Real-World Implementation

Hardware Considerations

  1. Access Time: Prediction must complete in one cycle
  2. Power Consumption: Large tables consume significant power
  3. Area Cost: PHT size affects chip area
  4. Update Bandwidth: Multiple branches per cycle require parallel updates

Modern Processors

  • Intel Core: Uses tournament predictors with local and global components
  • AMD Zen: Implements perceptron-based predictors
  • ARM Cortex: Uses hybrid predictors with multiple components
  • RISC-V: Various implementations from simple to sophisticated

Applications and Examples

Loop Prediction

Consider a simple counting loop:

MOV R1, 0
          MOV R2, 100
          LOOP:
            // loop body
            ADD R1, R1, 1
            BNE R1, R2, LOOP  ; Branch taken 99 times, not-taken once
          

A correlating predictor can learn this pattern and predict accurately even for the final iteration.

Conditional Patterns

Complex conditional structures benefit from correlation:

if (a > 0) {        ; Branch B1
            if (b > 0) {      ; Branch B2
              // code
            }
          }
          

The outcome of B2 is correlated with B1 - if B1 is not-taken, B2 is never executed.

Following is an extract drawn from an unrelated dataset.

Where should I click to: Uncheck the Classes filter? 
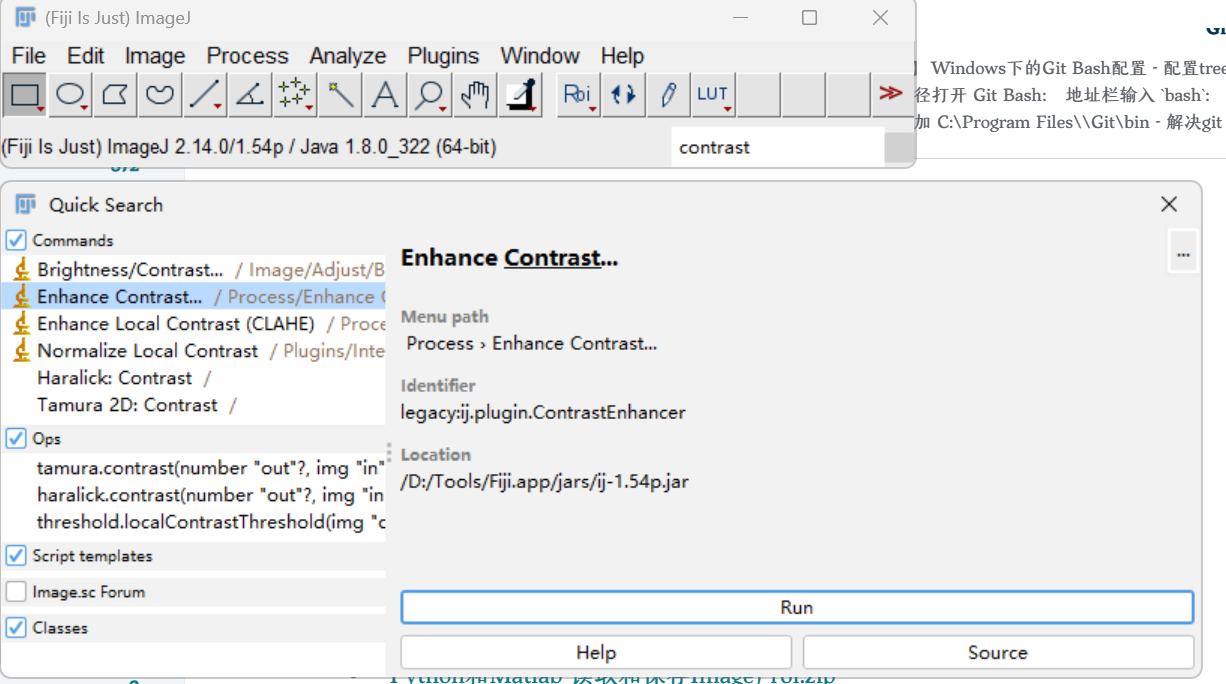(x=15, y=628)
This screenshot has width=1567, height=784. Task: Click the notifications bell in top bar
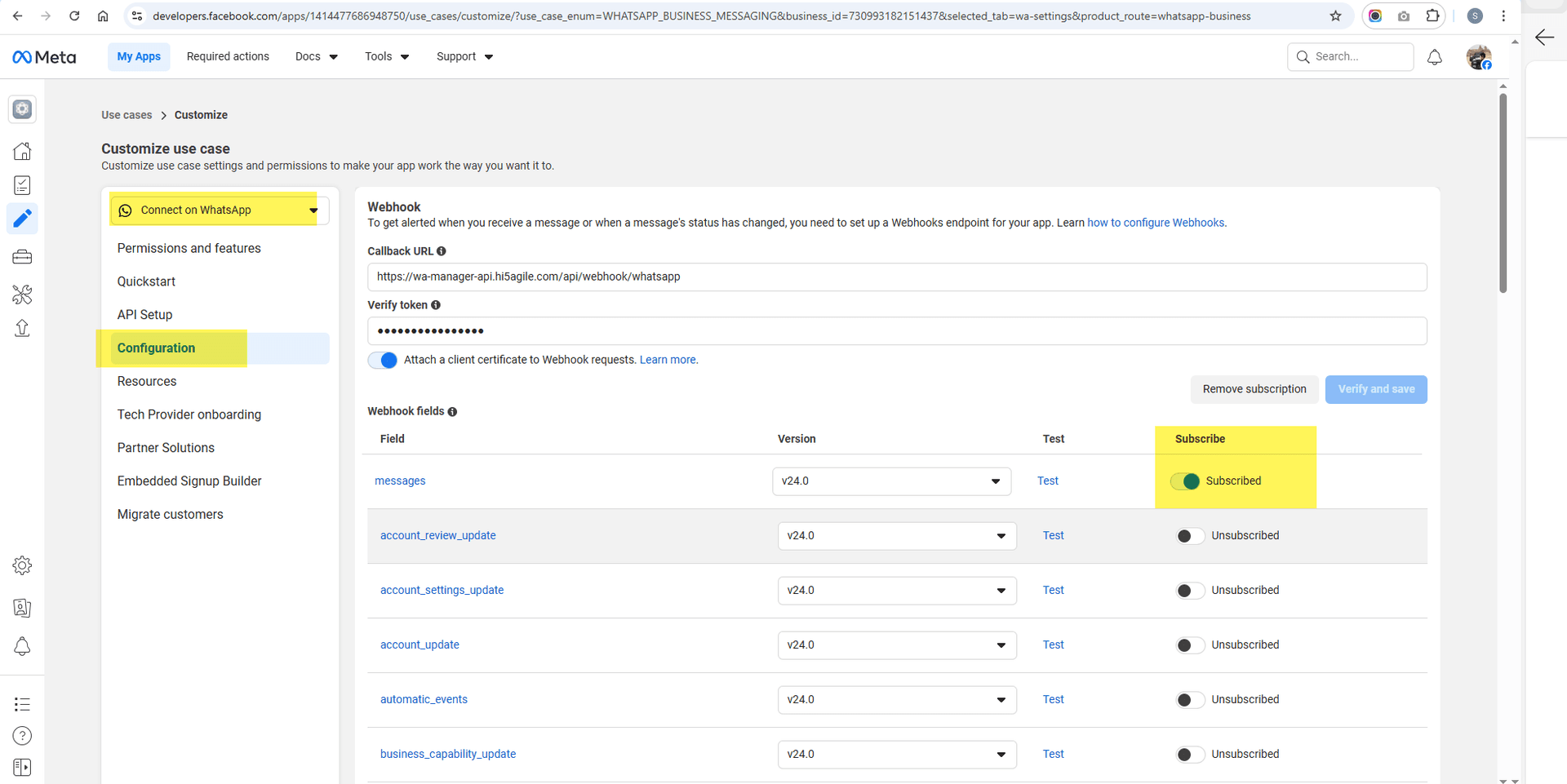[x=1434, y=57]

Limitations and Challenges

  1. Cold Start: No history available for new branches
  2. Capacity Limits: Finite PHT size limits pattern storage
  3. Interference: Aliasing reduces effectiveness
  4. Training Time: Predictors need time to learn patterns
  5. Context Switches: History may become irrelevant after context changes

Conclusion

Correlating branch predictors represent a significant advancement in processor design, enabling high-performance instruction pipelines by accurately predicting complex branch behavior. Understanding their operation, benefits, and limitations is crucial for computer architects and performance engineers working on modern processor designs.

The key insight that branch outcomes are often correlated has led to a family of sophisticated predictors that form the foundation of branch prediction in contemporary processors, directly impacting the performance of virtually all modern computing systems.